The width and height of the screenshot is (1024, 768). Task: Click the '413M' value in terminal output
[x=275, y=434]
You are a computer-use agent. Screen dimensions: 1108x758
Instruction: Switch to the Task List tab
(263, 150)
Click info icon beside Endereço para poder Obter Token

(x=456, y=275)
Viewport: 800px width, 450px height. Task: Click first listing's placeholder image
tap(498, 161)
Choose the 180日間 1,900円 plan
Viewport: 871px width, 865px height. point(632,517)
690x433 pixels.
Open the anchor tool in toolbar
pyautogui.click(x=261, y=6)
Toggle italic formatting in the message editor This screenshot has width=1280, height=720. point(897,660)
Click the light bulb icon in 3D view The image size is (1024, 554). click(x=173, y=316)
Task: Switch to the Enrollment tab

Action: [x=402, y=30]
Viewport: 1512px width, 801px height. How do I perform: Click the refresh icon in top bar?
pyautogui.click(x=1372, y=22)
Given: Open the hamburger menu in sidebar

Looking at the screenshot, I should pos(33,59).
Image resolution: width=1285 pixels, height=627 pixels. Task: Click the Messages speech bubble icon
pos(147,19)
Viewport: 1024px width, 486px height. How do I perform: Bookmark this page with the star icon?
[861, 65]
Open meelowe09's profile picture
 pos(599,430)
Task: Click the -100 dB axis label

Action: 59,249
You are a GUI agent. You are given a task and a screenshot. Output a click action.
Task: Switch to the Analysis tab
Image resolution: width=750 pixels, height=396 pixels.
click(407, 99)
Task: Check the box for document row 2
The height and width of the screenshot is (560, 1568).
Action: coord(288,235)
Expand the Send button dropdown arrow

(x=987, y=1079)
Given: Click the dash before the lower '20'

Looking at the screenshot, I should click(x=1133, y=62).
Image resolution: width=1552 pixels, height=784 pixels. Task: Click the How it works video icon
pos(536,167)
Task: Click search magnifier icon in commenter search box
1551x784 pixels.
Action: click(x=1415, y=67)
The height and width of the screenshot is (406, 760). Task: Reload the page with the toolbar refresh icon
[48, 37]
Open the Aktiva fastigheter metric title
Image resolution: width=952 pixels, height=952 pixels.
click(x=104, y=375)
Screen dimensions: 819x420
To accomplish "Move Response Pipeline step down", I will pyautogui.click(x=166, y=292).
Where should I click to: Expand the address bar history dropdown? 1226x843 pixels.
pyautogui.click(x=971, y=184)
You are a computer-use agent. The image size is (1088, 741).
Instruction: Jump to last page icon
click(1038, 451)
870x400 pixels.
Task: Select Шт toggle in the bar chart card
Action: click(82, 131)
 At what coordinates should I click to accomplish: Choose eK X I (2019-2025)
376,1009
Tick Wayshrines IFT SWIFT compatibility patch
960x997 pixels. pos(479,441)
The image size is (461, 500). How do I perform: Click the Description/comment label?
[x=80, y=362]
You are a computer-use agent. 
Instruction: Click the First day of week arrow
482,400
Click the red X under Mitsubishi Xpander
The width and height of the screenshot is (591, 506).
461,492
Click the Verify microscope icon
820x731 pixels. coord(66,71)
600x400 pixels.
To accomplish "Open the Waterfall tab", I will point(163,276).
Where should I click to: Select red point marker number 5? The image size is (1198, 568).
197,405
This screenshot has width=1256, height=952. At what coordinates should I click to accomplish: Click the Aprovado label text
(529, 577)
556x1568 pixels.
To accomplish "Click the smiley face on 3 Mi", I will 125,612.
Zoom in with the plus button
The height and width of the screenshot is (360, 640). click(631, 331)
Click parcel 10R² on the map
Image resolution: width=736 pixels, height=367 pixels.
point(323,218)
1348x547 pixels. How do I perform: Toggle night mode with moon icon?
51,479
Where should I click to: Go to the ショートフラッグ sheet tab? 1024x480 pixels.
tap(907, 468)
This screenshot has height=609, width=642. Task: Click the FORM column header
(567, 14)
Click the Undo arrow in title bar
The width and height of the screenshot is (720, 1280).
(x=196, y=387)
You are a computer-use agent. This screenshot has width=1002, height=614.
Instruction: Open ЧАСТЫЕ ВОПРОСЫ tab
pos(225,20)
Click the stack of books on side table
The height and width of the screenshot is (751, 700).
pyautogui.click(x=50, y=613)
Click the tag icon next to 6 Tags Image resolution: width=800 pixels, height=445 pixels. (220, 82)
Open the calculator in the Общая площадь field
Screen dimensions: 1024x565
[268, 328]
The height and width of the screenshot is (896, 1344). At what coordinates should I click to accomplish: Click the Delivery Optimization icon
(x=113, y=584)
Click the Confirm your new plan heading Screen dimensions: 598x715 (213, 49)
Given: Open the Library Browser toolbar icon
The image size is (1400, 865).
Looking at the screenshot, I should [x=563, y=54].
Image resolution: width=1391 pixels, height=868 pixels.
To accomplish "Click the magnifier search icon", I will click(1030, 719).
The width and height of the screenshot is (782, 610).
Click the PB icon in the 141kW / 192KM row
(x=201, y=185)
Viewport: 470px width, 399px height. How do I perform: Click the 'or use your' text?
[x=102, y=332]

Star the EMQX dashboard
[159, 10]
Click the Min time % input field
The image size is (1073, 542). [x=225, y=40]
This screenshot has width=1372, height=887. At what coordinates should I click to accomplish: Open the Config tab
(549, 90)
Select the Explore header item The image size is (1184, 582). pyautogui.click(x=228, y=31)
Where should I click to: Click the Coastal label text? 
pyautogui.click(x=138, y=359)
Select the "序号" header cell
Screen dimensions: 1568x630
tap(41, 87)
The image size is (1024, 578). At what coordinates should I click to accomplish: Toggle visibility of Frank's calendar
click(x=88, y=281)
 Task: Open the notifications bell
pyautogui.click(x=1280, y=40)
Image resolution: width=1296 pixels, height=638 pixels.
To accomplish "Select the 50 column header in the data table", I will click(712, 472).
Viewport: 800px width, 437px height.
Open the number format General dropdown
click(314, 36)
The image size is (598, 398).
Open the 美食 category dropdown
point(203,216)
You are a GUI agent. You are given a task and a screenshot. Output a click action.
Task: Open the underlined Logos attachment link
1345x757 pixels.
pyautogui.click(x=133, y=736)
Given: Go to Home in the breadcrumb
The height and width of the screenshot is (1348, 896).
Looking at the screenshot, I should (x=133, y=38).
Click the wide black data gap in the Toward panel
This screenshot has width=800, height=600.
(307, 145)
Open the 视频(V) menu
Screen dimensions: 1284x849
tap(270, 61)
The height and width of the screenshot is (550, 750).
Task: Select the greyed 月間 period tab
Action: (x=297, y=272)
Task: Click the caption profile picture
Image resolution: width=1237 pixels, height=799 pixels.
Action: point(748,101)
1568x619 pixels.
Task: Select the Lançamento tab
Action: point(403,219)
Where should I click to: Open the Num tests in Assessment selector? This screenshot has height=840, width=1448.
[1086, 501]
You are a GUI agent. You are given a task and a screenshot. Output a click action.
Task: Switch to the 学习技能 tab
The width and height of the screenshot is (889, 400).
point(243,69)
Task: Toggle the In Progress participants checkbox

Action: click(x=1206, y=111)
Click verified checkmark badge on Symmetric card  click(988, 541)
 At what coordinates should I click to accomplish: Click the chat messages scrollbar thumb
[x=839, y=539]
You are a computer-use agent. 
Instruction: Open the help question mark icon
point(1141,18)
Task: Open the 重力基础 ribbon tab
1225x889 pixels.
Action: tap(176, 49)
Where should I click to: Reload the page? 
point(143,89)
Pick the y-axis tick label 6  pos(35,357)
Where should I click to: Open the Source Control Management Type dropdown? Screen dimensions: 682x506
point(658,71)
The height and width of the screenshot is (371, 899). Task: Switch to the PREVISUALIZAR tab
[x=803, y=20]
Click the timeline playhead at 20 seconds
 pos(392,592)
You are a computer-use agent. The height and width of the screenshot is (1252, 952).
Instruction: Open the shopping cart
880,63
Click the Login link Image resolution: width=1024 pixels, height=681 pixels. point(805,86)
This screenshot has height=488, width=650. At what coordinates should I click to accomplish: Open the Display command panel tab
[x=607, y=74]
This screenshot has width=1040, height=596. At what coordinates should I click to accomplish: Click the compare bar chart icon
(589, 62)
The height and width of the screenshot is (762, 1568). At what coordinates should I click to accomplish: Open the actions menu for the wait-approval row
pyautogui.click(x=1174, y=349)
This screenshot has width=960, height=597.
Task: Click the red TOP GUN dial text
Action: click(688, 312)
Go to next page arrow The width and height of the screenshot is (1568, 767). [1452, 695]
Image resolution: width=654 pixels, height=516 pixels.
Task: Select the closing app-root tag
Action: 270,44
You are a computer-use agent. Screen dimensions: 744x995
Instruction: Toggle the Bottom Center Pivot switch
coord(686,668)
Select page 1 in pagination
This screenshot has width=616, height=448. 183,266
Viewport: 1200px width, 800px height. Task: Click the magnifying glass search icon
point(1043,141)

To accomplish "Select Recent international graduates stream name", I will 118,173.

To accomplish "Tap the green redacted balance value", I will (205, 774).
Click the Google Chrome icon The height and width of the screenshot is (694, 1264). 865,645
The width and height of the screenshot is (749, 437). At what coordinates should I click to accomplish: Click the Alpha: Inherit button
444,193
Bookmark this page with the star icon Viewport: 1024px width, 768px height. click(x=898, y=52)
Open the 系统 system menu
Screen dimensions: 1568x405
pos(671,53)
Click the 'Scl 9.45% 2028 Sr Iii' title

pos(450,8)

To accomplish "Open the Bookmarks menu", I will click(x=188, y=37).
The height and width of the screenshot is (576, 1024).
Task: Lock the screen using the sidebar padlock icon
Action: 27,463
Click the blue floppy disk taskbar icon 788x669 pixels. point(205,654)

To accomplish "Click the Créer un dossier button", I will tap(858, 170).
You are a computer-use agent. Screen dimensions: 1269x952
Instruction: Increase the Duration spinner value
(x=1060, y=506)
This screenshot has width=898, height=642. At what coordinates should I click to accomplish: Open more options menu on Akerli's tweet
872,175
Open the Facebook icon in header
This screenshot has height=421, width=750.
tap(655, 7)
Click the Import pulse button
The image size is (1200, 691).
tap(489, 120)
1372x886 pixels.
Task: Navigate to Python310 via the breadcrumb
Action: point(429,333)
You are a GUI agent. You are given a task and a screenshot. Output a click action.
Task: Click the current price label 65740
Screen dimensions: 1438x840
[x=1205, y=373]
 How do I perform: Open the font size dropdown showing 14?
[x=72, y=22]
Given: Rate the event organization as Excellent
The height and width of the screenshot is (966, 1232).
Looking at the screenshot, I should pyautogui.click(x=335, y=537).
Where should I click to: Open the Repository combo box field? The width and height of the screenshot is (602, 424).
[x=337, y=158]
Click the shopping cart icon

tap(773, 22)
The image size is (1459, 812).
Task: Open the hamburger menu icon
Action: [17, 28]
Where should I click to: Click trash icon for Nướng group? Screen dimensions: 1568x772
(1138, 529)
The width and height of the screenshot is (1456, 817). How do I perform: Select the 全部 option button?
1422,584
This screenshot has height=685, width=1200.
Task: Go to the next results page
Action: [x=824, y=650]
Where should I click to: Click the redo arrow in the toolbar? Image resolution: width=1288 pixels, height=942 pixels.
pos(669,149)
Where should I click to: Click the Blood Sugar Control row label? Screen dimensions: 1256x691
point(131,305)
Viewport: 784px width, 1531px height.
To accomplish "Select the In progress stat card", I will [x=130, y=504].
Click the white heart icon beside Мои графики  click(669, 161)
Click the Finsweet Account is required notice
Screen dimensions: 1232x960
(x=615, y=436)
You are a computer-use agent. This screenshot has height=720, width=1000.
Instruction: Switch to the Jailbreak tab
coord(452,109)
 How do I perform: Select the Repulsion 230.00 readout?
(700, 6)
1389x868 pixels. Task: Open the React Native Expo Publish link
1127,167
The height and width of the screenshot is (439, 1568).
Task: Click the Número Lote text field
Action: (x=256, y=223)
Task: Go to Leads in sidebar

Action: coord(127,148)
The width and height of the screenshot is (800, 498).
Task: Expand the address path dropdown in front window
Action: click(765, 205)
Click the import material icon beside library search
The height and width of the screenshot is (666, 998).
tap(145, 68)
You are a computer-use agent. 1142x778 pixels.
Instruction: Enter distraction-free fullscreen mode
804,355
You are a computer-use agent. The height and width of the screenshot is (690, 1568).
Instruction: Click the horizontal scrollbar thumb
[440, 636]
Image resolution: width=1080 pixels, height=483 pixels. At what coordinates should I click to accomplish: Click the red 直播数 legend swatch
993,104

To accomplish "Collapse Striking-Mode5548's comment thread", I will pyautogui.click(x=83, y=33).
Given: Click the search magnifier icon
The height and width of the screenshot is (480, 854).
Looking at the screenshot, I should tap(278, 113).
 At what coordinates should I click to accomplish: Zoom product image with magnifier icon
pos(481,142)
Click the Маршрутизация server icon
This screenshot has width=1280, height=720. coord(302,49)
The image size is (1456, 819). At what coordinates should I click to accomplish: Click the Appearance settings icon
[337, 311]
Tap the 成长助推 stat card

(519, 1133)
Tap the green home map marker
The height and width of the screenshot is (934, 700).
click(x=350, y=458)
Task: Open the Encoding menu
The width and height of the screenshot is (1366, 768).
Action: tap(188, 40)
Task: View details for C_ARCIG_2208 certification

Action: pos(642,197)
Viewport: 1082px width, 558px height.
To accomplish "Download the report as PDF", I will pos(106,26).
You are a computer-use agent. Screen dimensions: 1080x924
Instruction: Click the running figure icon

___

Directions for this task: List every line in the records above that contains the word "data".

Result:
To accomplish "Select the 50 column header in the data table", I will click(712, 472).
Click the wide black data gap in the Toward panel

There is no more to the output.